While it seems that finding a diagnosis should always be a good thing for doctors to do, "always searching for a diagnosis can lead to harm, for example in the use of CT scans, if we do them on patients who do not have fractures requiring some sort of intervention."

In an accompanying editorial, JAMA Internal Medicine editors Deborah Grady, MD, and Rita Redberg, MD of University of California San Francisco and William Mallon, MD, of the University of Southern California, said they decided to publish the Partners' article because they see it as a "response" to the American Board of Internal Medicine Foundation's Choosing Wisely campaign's top five lists cultivated by more than 50 specialty societies.

"Although many professional societies have published 'top-five' lists, most have not detailed the methods by which the list was created. In some cases, it is clear that the lists were developed without much input from frontline practitioners, using a process that was not transparent ad without clear criteria for inclusion on the list," they wrote.

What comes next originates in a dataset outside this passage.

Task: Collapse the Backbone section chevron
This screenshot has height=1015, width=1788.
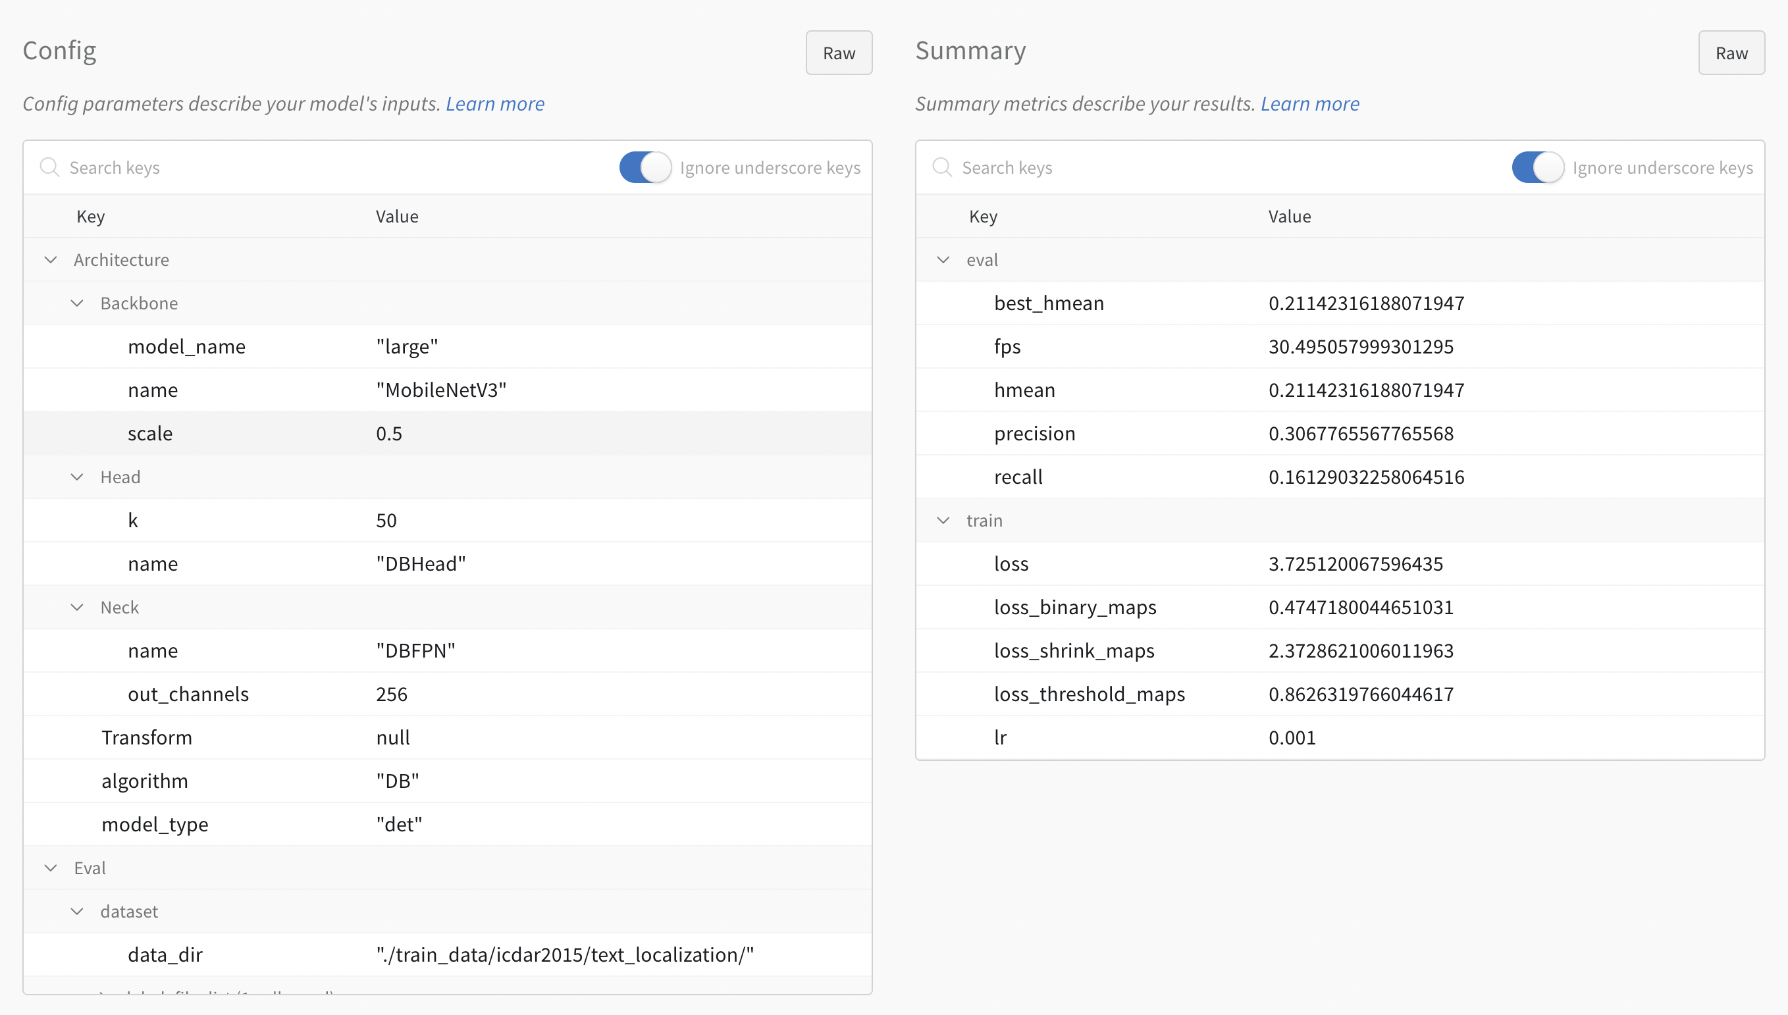Action: 77,303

They noted that the American College of Emergency Physicians initially voted to not contribute a top 5 list for Choosing Wisely out of concern that emergency room patients are different because they are often sicker than patients of other specialty groups, because their care is often controlled by other specialists, and because in the ED, malpractice is perceived as a bigger threat. In the end, ACEP changed its mind and developed its own Choosing Wisely list.